Karnataka is dotted with mutts of all religions, but those headed by the Lingayats and Vokkaligas have played a far more active role in politics. The influence of mutts on Karnataka politics dates back to the 1960s, when the then sitting chief minister S. Nijalingappa, representing the Banajiga sub-sect of the Lingayat community, was defeated from Hosadurga constituency in Chitradurga.

The reason was rivalry with the local, influential Sirigere mutt seer representing Sadar, another Lingayat sub-sect, which ensured that a Kuruba got elected. Nijalingappa had to look for a constituency outside his Chitradurga district and was elected unopposed from Bagalkot two months later.

In the 1980s it was former chief minister Ramakrishna Hegde who started the trend of politicians and pontiffs sharing the dais. He also sanctioned land to mutts for starting professional colleges.

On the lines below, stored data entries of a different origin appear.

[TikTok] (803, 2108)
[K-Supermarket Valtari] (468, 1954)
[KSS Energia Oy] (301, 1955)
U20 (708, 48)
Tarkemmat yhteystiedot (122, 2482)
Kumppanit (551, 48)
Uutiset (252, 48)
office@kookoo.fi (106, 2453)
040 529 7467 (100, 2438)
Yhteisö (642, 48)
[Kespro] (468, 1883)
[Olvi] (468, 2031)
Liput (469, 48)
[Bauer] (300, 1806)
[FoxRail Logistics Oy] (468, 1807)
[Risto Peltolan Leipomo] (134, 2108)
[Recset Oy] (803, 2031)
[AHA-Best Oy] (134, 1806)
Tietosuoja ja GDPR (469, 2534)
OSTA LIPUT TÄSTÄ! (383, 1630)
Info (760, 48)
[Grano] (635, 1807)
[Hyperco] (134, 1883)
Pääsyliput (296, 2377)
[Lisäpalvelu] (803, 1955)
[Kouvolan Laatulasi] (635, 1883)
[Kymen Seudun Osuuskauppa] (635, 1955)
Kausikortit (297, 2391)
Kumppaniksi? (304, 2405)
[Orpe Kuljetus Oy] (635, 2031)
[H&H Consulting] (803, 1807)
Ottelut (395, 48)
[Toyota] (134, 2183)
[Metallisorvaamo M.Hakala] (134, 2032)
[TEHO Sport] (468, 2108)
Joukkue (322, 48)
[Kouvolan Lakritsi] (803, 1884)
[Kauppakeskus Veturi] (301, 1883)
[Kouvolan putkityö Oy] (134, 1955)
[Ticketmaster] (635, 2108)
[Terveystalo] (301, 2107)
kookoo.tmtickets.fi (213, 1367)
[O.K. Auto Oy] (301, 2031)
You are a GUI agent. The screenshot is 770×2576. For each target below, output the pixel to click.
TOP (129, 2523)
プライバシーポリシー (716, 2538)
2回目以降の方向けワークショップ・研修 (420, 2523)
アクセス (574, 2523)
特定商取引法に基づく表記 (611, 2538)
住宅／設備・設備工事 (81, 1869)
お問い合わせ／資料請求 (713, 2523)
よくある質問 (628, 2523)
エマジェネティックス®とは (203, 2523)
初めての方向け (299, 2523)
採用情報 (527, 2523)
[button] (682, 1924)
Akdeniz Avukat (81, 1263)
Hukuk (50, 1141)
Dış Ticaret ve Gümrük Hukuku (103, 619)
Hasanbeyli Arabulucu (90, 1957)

Some mutts have tried to arm-twist the government. The most embarrassing public spat was between Yediyurappa and the Panchamasali (a sub-sect of the Lingayats) Gurupeetha seer Vachanananda Swami over giving cabinet berths to the sub-sect in January 2020. The seer threatened that the Panchamasalis would not support Yediyurappa if he failed to accommodate three ministers from the sub-sect into the cabinet.

The present Chief Minister Basavaraj Bommai is also under pressure with the Panchamsalis demanding higher reservation in employment and education. Pontiff Basava Jaya Mruthyunjaya, who is spearheading the campaign for higher reservation, told National Herald that they want reservation under 2(A) category of Karnataka's reservation policy in education and employment from 3(B), raising the quotas for the sub-sect from the present five per cent to 15 per cent. “The community stood by Yediyurappa and made him CM; we opposed him when he failed to get us the quota and we will continue our agitation with Bommai," he added.

Basavaraj Bommai represents the Sadar sub-sect which numerically is not very significant. Yediyurappa, who originally hails from Mandya district, represents Banajuga (Baniya), the most influential subsect among the Lingayats. But the Panchamasalis are numerically more accounting for 80 per cent of the total Lingayat population.